● **Stored items**
::::

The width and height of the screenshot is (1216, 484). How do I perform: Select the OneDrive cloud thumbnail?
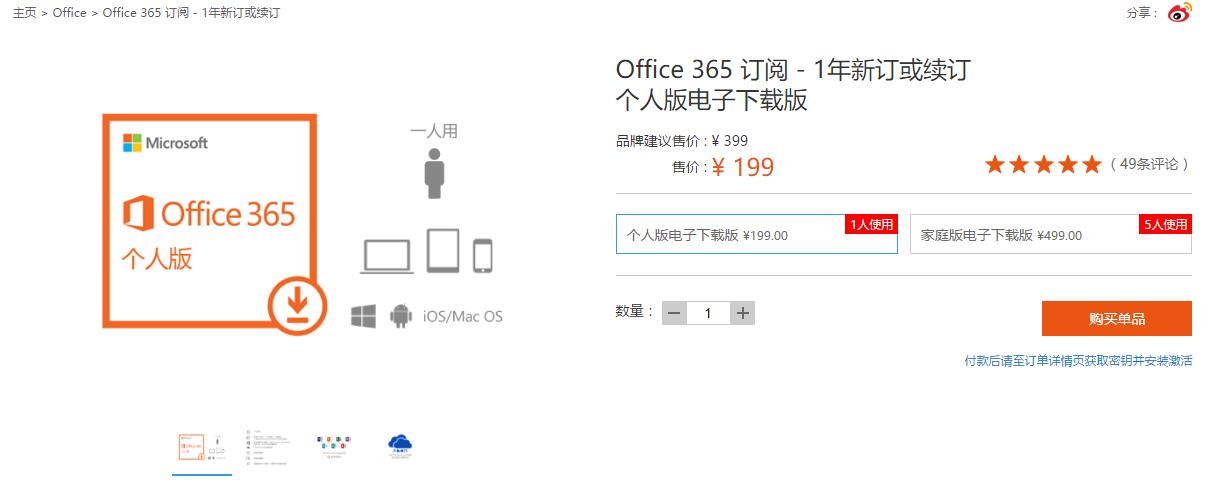point(401,446)
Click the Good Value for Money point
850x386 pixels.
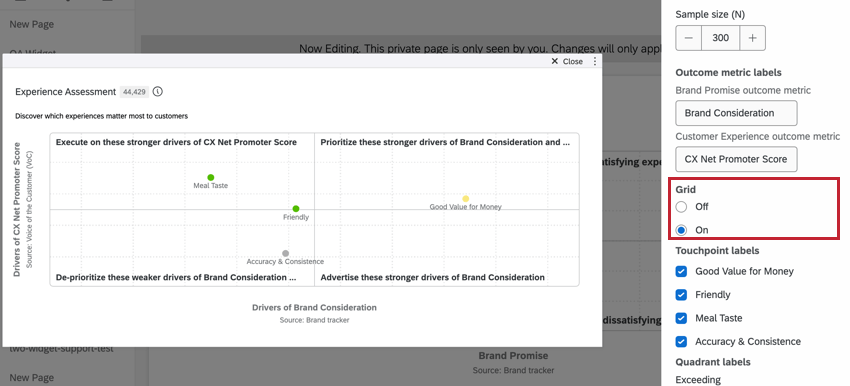[x=466, y=199]
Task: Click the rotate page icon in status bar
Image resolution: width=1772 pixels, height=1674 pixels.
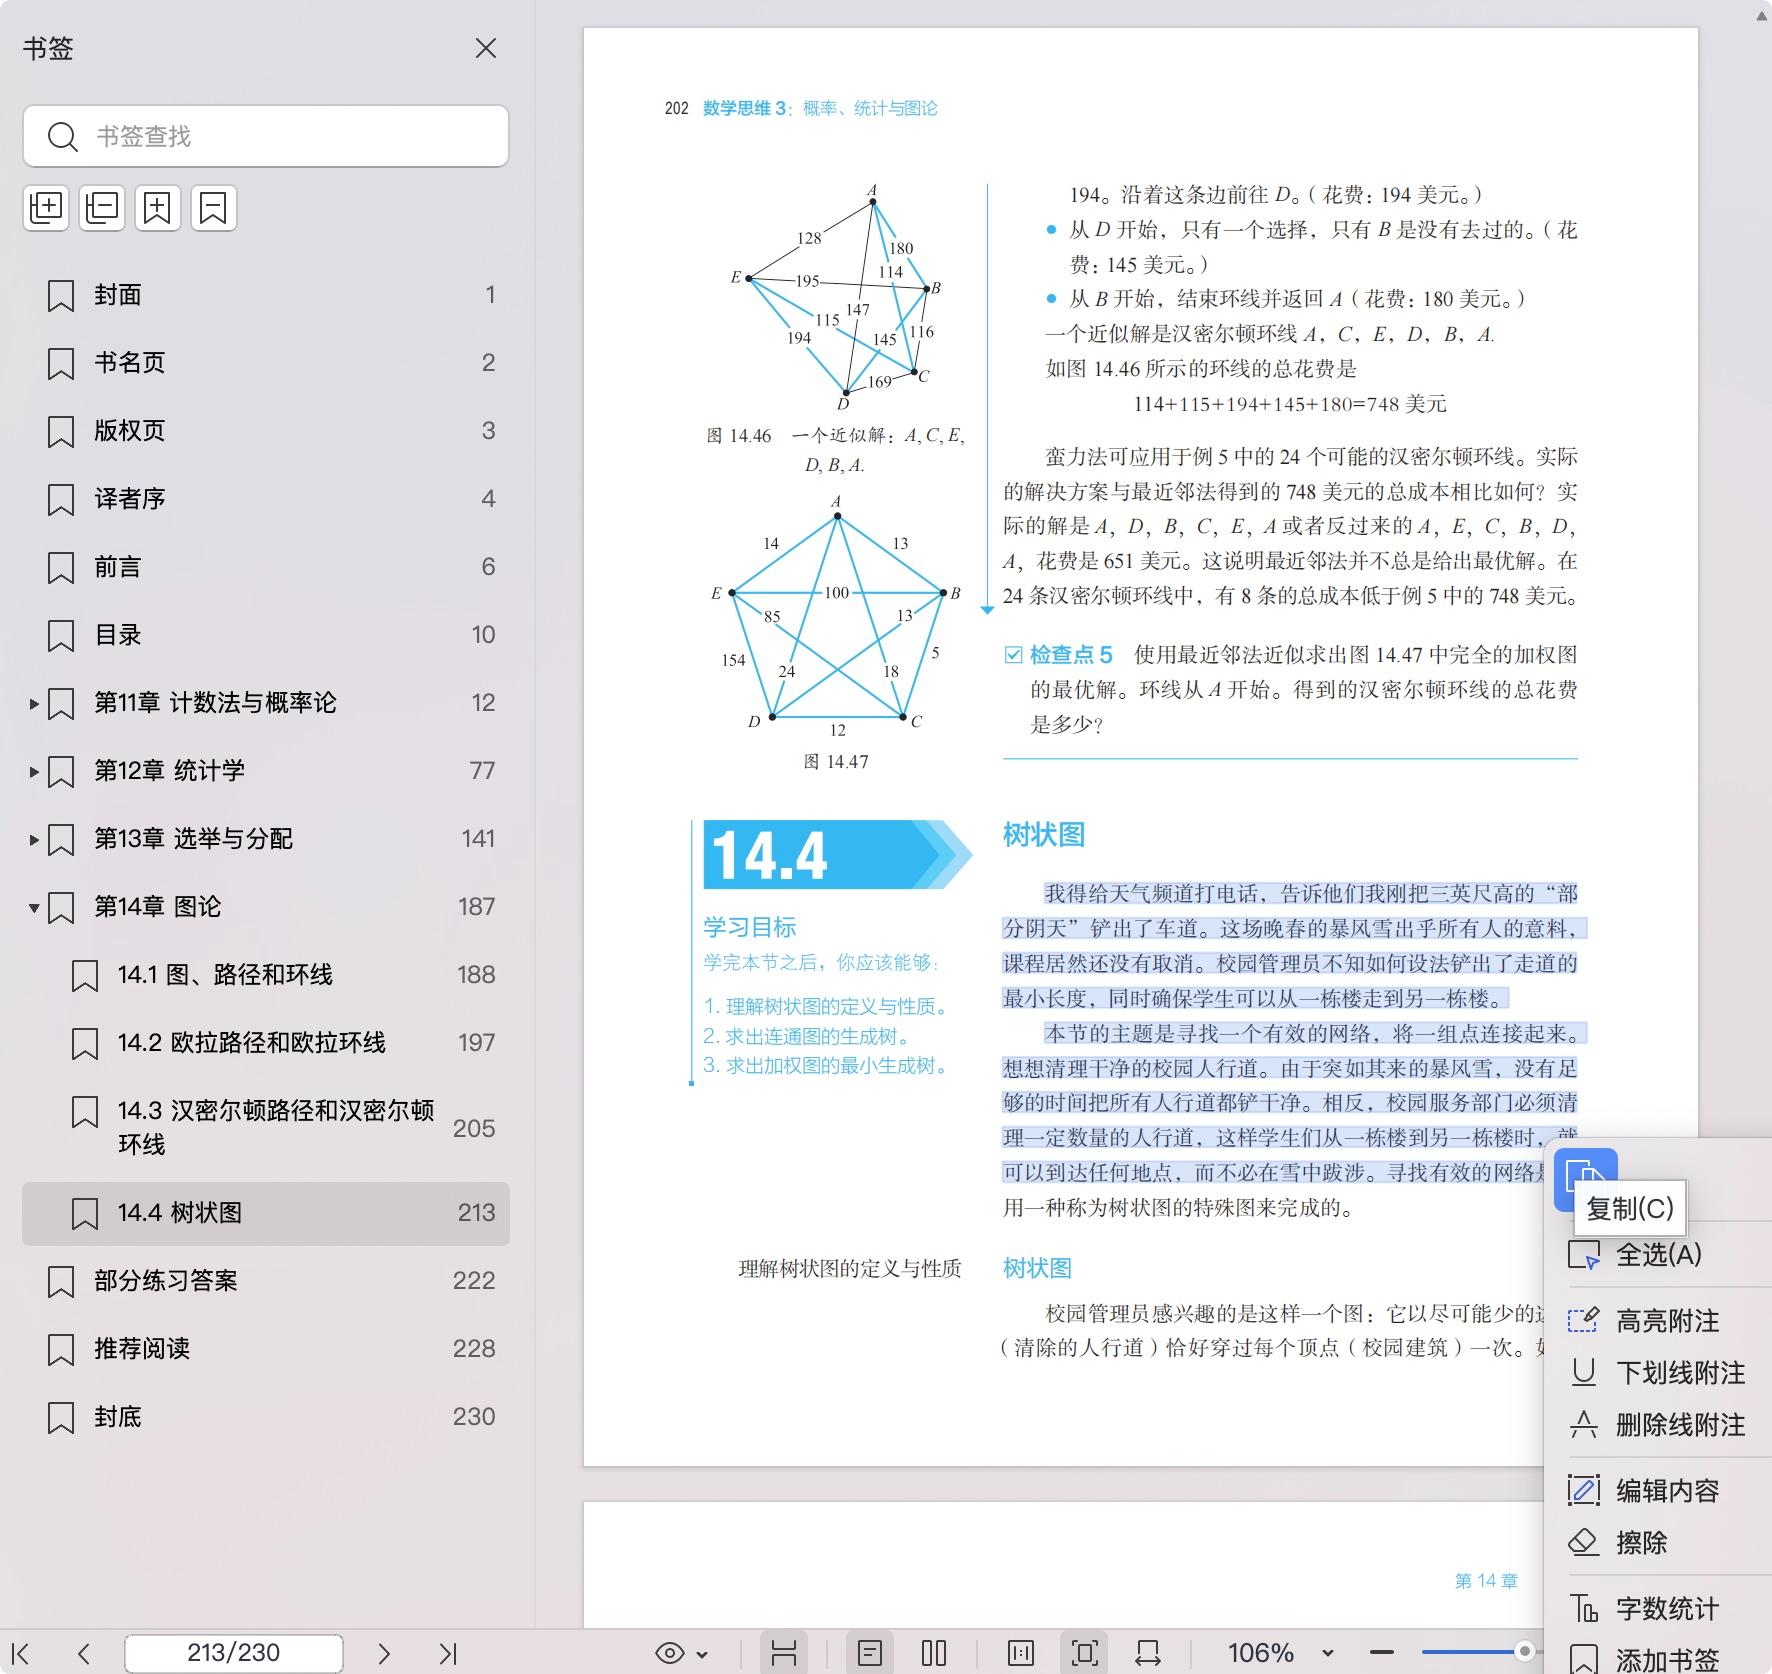Action: coord(1148,1653)
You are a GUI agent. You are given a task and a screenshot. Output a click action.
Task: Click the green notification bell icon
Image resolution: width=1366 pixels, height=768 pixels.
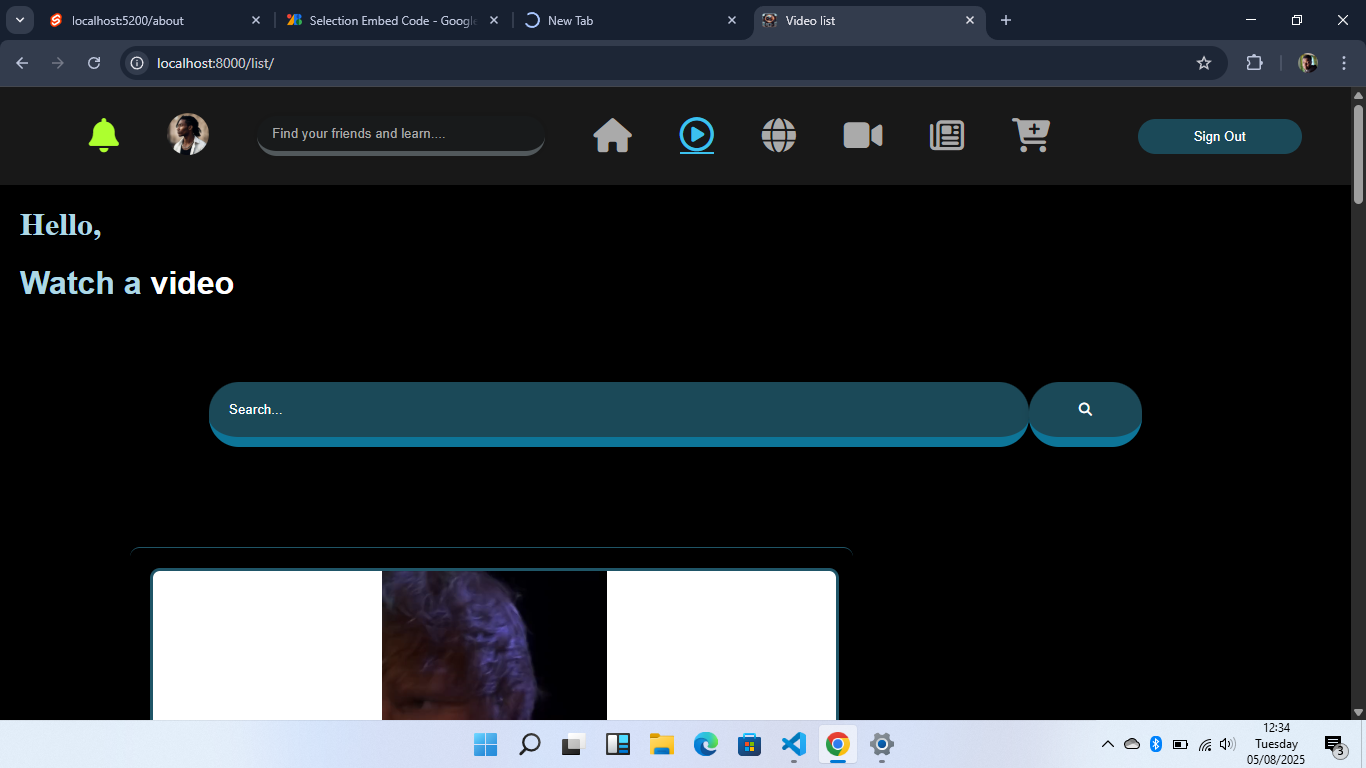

::::

● **YOUR GOAL**
Write out the records exactly. Do not carry the pictures over.

● **TASK RESPONSE**
The width and height of the screenshot is (1216, 484). How do I perform: Select the OneDrive cloud thumbnail?
point(401,446)
Click the Good Value for Money point
850x386 pixels.
[x=466, y=199]
Task: Click the rotate page icon in status bar
Image resolution: width=1772 pixels, height=1674 pixels.
Action: coord(1148,1653)
You are a GUI agent. You are given a task and a screenshot. Output a click action.
Task: Click the green notification bell icon
Image resolution: width=1366 pixels, height=768 pixels.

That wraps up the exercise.